Cross-modal Steganography: Hiding Video in Audio

MPhil Thesis Defence


Title: "Cross-modal Steganography: Hiding Video in Audio"

By

Mr. Hyukryul YANG


Abstract

Steganography has been largely studied in the computer vision community 
for digital watermarking or secret messaging. Recently, various deep 
learning-based approaches have been proposed to tackle the steganography 
task. However, in terms of capacity, existing methods are not enough to 
hide large data types like video content due to its high bitrate. In this 
thesis, we push this limit by investigating methods for hiding video 
content inside audio files. To solve this novel cross-modal steganography, 
we first introduce several models based on existing methods as the 
baseline. However, we discovered the clear limitations of those models in 
evaluation. Finally, to mitigate these limitations, we devise a new 
optimization-based method named HvFO to improve not only the reconstructed 
video quality but also embedded audio fidelity.

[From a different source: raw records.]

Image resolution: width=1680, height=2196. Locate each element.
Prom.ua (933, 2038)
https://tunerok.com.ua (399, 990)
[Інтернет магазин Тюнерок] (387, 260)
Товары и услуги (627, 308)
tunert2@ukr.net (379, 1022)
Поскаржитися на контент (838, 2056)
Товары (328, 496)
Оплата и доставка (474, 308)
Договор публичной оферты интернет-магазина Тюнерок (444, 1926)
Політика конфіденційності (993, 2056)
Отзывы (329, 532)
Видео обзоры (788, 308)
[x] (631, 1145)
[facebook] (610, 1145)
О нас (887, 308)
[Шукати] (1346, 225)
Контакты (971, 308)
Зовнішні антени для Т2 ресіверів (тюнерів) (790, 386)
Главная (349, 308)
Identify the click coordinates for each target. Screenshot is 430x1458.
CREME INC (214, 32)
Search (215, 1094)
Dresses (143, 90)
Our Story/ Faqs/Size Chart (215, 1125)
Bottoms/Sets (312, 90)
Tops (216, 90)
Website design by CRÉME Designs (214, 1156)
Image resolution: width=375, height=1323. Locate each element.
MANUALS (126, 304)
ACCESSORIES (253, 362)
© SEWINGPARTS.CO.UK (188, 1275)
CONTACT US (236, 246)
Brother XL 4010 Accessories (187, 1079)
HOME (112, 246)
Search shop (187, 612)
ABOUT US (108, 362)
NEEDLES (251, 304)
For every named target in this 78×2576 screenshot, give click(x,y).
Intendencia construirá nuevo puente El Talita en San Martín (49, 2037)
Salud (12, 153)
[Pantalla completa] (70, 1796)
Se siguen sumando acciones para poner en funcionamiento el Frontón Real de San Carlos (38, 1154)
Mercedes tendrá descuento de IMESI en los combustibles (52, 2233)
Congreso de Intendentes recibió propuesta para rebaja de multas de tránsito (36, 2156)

The HvFO uses recent advances in flow-based generative models that enable 
effective mapping audio to latent codes with further optimization so that 
nearby codes correspond to perceptually similar signals. We show that 
compressed video data can be concealed in the latent codes of audio 
sequences while preserving the fidelity of the hidden video and the 
original audio. We can embed 128x128 video inside same-duration audio, or 
higher-resolution video inside longer audio sequences. Quantitative 
experiments show that our approach outperforms relevant baselines in 
steganographic capacity and fidelity.


Date:  			Wednesday, 12 August 2020

Time:			2:00pm - 4:00pm

Zoom meeting:           https://hkust.zoom.us/j/91260314537

Committee Members:	Dr. Qifeng Chen (Supervisor)
   			Prof. Raymond Wong (Chairperson)
  			Prof. Chiew-Lan Tai


**** ALL are Welcome ****